What you have to do: From the excerpt on Valvoline's quarterly results, reproduce word for word the passage starting at "In this presentation" and ending at "first quarter. .".

In this presentation and in our remarks, we will be discussing our results on an adjusted basis. Adjusted results exclude key items which are unusual, nonoperational or restructuring in nature. We believe this approach enhances understanding of our ongoing business..
As you can see on Slide 3, Valvoline delivered reported EPS of $0.35, an increase of $0.03 versus prior year. Operating income grew 25% to $120 million. And net income of $72 million grew 11%. .
Let me briefly discuss some notes on reporting. Two items related to the separation are driving differences in our year-over-year comparisons. First is interest expense. This represents the creation of Valvoline's new capital structure that was established in 2016. We did not have interest expense in the prior year first quarter. .
Second is recurring pension-related income, which is much higher this year than it was in the prior year. The pension and other OPEB plans that we assumed from Ashland did not transfer to Valvoline until September of 2016. Prior to this, we were allocated a portion of the pension and OPEB income based on our participation in the plans. .

Dataset rows:
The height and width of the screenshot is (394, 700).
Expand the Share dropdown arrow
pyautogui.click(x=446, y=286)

==

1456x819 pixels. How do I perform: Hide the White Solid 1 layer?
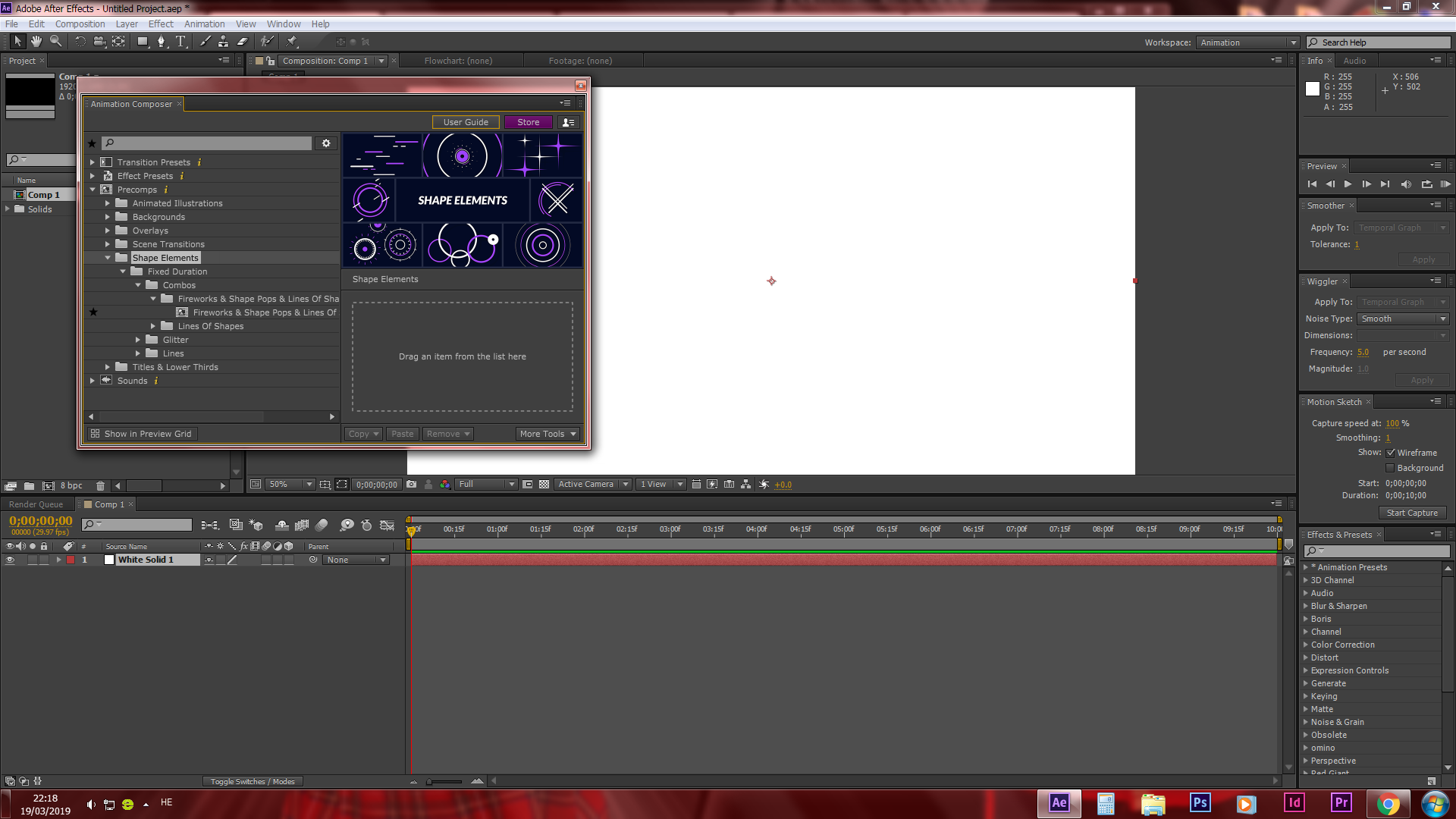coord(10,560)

Task answer:
In this presentation and in our remarks, we will be discussing our results on an adjusted basis. Adjusted results exclude key items which are unusual, nonoperational or restructuring in nature. We believe this approach enhances understanding of our ongoing business..
As you can see on Slide 3, Valvoline delivered reported EPS of $0.35, an increase of $0.03 versus prior year. Operating income grew 25% to $120 million. And net income of $72 million grew 11%. .
Let me briefly discuss some notes on reporting. Two items related to the separation are driving differences in our year-over-year comparisons. First is interest expense. This represents the creation of Valvoline's new capital structure that was established in 2016. We did not have interest expense in the prior year first quarter. .